Discussion
The world is currently facing many challenges associated with the COVID-19 pandemic and its potentially devastating systemic health effects. The disease affects several body systems (i.e., respiratory, cardiovascular, renal, hematological, neurological) with consequences that manifest in multiple dimensions: mental health and substance abuse issues, job loss, and social inequities.[11][12] Clinicians are seeking alternative strategies to manage the disease before it progresses into severe ARDS, invasive mechanical ventilation, and increased mortality rates.[4][13] Prone positioning is a life-saving intervention recommended in evidence-based guidelines for managing patients with ARDS as it reduces the risk of VILI and improves respiratory mechanics.[14][15]
The data from our study on awake self-proning raise several points for discussion. The R2 values for the change in SpO2 that occurred during a proning event (stomach or lateral) reflected the linear relationship between the DV (change in SpO2) and the IV (prone position). The percent variation in the data for the nonintubated population for both stomach and lateral proning was < 0.1%, and for the intubated population, it was > 1% for both body positions (stomach 2.8%, lateral 1.1%). The low effect sizes for these variations may be due to outliers or the exclusion of other variables such as patient comorbidities. Additionally, the t -stat values for the change in SpO2 during stomach proning events for both populations and lateral proning in the intubated population were low (all were < -2.0, p <0.05). For the change in SpO2 during lateral proning in the nonintubated population,t -stat was > -2.0, p 0.055. The absolutet -stat values were less than the df for both stomach and lateral proning in both populations. Based on the results, we can conclude that a significant difference exists between the change in SpO2 before proning and when a nonintubated patient assumes the stomach position and when a patient who was subject to intubation engages in either stomach or lateral positioning.
Although self-proning is widely practiced as a standard of care for improving oxygenation, it is uncertain how long the effects last, if it accelerates recovery time, and if it decisively prevents or delays the need for intubation.[16] Reports indicate that proning longer throughout the day decreases the risk of lung damage.[16] The patients in our study engaged in short-term proning (stomach and lateral), but the long-term effects are not apparent. We included data for lateral positioning because of patient preference and that it is associated with drainage of lung secretions and improvement in pulmonary gas exchange in critically ill patients.[17] Based on our data, lateral proning was more effective in the patients who were later intubated than those who did not undergo mechanical ventilation. This may be due to other unexplored conditions, such as differences in disease states and medications. It is also important to note that the requirement for mechanical ventilation for the intubated patients in this study (16% of the total population) cannot be related to a single proning event. These patients were independent and able to perform awake self-proning before intubation. The patient protocol was to change positions every 2 hours (stomach, right and left lateral, and sitting up); however, proning events were inconsistent and based on the patient’s tolerance and position preferences. As a result, it is unclear if more consistent self-proning would have decreased the incidence of intubation in the patient population. A dedicated team who could consistently monitor the independent awake self-proner throughout each shift during their hospital stay would help minimize or avoid non-conforming proning times and events.

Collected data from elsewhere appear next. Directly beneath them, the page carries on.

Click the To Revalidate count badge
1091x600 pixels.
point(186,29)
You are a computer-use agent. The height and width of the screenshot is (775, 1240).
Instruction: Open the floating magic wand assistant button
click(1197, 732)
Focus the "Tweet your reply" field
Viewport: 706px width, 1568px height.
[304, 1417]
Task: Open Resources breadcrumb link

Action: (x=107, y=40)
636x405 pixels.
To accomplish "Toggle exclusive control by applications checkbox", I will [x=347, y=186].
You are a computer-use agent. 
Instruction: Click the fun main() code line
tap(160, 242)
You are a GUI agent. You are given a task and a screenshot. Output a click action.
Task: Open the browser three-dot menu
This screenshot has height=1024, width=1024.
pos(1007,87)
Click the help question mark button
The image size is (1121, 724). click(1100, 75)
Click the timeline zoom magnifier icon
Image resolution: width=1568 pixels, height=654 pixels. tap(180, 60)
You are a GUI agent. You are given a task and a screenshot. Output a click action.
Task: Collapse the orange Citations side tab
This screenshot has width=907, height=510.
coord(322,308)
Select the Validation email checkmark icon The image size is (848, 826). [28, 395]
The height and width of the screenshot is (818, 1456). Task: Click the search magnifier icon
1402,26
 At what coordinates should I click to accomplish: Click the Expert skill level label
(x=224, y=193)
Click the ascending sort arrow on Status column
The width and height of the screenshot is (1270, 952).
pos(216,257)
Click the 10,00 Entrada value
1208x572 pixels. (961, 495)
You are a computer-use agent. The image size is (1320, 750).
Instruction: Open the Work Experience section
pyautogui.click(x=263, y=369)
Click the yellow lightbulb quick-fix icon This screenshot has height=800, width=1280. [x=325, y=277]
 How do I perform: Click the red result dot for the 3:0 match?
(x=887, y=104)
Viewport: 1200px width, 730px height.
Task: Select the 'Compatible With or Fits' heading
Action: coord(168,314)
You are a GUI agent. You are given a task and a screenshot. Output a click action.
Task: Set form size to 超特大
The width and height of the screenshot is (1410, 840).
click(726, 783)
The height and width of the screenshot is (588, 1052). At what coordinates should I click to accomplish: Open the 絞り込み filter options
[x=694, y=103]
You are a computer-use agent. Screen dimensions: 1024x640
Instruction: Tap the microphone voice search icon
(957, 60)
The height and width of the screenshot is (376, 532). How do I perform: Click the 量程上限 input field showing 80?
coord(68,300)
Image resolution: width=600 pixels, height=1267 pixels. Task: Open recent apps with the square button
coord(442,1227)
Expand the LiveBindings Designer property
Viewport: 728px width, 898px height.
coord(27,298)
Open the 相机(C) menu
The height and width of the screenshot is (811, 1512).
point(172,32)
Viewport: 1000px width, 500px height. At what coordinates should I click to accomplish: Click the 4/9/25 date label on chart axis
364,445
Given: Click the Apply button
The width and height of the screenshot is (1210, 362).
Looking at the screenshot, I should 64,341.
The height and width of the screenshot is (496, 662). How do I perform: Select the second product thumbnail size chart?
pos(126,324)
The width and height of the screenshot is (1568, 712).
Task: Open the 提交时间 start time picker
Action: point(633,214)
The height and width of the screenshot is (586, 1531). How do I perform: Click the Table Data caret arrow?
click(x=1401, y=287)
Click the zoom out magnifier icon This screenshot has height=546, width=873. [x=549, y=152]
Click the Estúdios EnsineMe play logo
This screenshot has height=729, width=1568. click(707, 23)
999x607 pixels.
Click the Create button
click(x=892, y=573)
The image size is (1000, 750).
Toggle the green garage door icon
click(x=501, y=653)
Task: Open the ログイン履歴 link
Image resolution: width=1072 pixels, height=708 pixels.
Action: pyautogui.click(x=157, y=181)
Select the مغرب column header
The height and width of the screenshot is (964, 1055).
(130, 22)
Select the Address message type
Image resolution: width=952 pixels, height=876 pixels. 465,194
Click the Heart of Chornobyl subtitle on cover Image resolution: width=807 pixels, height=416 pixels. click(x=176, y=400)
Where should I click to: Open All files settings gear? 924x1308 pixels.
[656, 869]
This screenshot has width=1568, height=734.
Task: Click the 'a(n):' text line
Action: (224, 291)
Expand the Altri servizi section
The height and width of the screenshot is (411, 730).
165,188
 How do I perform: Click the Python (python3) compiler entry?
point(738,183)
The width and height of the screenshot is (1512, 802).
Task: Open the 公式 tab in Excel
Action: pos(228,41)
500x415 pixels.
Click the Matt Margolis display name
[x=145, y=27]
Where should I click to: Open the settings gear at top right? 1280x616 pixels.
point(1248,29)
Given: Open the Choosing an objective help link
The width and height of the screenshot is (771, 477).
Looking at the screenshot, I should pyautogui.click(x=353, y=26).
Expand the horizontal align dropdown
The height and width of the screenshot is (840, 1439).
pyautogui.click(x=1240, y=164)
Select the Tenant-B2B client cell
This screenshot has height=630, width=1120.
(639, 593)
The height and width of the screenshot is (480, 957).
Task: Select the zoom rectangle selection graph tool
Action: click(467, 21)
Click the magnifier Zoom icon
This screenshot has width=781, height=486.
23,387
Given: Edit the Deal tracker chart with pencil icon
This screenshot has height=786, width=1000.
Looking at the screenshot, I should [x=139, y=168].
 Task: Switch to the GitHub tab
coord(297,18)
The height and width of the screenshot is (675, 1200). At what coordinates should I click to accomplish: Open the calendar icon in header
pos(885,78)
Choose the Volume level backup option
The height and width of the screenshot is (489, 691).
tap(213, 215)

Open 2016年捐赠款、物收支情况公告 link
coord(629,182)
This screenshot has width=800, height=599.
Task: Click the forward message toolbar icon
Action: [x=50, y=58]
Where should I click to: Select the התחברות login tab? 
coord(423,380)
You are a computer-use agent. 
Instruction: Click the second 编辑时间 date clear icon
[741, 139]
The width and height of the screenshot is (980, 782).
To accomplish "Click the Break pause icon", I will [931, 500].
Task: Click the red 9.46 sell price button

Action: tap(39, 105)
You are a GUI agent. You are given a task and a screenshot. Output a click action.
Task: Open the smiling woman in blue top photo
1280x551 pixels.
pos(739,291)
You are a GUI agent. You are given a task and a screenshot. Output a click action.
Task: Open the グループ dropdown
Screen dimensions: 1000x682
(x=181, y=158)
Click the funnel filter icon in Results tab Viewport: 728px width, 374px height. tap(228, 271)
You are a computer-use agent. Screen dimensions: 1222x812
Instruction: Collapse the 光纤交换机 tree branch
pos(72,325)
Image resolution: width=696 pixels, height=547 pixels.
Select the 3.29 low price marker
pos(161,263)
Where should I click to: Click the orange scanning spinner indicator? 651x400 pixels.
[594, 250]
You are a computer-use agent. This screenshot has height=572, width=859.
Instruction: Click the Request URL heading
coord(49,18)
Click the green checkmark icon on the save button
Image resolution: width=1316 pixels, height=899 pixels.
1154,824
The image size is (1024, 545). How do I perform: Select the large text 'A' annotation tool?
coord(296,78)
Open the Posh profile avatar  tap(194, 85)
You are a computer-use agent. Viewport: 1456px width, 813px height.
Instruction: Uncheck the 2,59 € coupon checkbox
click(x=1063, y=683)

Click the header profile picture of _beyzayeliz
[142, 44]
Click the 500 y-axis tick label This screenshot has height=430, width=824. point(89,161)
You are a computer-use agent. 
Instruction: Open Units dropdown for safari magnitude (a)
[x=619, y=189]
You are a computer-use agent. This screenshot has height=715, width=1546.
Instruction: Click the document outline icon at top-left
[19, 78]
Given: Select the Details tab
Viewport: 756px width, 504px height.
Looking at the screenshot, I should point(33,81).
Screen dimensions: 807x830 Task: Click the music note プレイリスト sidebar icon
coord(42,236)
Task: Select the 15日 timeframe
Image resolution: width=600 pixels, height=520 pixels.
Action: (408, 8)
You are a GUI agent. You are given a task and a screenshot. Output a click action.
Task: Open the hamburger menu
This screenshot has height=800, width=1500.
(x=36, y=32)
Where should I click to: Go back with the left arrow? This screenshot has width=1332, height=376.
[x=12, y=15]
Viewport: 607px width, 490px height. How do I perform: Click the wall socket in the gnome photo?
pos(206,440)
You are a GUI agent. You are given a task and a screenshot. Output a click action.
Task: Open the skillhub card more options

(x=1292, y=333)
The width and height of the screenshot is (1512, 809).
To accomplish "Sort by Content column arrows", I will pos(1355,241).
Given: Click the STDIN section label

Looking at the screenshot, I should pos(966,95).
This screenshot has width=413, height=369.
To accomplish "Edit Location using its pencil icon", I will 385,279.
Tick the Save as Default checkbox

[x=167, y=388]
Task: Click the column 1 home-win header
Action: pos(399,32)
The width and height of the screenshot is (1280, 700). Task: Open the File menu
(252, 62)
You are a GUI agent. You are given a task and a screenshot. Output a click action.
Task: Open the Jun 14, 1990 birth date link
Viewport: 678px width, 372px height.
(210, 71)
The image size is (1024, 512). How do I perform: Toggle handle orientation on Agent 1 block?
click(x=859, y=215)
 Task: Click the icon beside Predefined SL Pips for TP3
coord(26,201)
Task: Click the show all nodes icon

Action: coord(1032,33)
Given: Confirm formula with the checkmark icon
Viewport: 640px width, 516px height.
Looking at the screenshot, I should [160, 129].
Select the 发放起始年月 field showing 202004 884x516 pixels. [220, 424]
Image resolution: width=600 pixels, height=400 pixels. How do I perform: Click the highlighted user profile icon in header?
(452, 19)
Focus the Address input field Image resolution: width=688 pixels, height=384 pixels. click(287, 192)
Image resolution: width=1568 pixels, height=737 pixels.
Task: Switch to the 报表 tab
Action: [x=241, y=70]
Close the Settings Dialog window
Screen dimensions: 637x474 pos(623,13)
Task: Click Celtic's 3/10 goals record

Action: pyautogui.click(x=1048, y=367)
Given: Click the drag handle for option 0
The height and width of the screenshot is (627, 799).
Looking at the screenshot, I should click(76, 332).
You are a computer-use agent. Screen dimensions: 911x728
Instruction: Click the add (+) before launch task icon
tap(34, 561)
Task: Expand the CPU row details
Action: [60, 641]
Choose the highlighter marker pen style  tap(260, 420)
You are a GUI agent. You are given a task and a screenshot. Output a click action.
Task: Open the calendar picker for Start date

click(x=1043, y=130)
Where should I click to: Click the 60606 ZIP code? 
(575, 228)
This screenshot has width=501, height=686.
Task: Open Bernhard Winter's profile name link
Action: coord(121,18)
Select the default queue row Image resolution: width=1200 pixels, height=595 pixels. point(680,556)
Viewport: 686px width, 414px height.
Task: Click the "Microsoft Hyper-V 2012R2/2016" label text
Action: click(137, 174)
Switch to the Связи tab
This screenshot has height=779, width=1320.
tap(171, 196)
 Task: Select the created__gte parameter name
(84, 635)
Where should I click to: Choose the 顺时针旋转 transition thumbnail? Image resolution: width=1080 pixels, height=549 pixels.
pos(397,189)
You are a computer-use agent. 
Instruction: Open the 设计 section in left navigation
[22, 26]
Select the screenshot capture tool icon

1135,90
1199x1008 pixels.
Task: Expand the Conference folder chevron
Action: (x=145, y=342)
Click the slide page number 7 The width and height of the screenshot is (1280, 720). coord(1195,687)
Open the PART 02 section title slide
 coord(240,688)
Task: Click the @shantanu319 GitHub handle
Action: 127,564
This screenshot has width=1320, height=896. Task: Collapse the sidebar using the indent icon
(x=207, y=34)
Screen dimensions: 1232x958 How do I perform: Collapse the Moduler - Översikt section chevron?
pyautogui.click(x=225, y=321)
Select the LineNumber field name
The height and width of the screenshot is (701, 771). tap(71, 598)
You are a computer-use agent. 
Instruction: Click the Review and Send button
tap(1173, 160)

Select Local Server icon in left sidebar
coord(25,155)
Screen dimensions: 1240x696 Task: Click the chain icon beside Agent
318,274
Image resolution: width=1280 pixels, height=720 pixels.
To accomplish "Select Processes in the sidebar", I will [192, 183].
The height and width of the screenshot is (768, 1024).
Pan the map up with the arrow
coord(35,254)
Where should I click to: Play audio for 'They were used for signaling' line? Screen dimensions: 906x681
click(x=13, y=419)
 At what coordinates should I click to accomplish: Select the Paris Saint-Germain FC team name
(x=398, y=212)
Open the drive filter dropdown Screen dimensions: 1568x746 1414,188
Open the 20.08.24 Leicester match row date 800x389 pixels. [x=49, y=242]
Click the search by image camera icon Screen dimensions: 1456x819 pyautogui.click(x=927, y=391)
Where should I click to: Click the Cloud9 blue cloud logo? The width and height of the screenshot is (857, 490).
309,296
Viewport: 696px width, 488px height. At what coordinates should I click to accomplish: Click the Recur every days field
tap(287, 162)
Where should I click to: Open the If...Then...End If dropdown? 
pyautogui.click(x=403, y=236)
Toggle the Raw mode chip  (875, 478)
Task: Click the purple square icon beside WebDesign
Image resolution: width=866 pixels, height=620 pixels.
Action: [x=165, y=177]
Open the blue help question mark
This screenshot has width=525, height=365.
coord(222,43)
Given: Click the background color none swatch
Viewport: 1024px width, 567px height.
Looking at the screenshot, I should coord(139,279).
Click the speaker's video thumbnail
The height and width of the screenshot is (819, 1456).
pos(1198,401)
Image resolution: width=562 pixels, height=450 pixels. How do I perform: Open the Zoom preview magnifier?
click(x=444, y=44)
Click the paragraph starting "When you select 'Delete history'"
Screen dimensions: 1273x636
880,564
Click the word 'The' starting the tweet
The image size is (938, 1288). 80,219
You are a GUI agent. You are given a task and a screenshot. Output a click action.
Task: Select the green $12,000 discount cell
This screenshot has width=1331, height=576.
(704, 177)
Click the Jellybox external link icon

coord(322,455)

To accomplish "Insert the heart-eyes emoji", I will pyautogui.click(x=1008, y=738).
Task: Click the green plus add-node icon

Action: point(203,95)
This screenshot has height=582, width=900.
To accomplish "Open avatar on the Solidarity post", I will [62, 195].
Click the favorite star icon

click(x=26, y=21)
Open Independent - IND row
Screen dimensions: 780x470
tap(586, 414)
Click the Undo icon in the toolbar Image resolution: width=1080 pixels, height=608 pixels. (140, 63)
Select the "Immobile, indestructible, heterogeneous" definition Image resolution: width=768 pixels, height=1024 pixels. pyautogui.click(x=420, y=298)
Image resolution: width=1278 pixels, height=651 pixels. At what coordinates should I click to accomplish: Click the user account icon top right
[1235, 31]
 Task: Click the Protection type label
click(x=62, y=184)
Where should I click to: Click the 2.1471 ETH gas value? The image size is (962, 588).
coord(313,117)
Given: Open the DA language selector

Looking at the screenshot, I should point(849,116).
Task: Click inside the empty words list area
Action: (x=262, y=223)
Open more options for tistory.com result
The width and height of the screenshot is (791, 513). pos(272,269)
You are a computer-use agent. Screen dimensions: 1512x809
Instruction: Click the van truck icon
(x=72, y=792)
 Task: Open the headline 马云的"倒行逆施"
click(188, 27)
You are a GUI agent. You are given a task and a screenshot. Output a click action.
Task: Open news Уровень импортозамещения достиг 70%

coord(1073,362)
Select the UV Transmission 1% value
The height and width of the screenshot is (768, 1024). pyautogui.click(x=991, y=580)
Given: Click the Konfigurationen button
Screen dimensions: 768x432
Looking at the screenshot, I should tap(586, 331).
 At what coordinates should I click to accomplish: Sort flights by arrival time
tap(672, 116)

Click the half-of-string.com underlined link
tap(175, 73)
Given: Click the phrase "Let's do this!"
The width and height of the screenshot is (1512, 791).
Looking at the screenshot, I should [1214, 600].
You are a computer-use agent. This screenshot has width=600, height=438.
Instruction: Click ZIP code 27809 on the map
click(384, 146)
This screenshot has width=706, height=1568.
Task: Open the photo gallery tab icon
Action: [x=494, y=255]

Our study population (N=93) is one of the largest in size in the area of self-proning in COVID-19 positive patients over a one-year interval. The candidates for this minimal risk intervention were acutely suffering SOB from the systemic effects of COVID-19, and the results from this study indicated that changes in SpO2 were significant when self-proning on the stomach or in the lateral position. The lack of consistency in our data may weaken the argument for short-term and long-term proning as a potential rescue intervention; however, based on the results, self-proning (stomach or lateral) resulted in improved gas exchange and was widely and effectively utilized in accordance with safety guidelines during the pandemic throughout the hospital where this study took place. Although the benefit of proning in the nonintubated patient may not be solely related to improved oxygenation, it is advantageous as a low-cost, scalable intervention that is easily implemented and may save the lives of those at risk of intubation.[18] When safely guided and controlled, proning may be beneficial as a rescue strategy and may help avoid endotracheal intubation and its potentially harmful effects on hypoxemic COVID-19 patients.[16]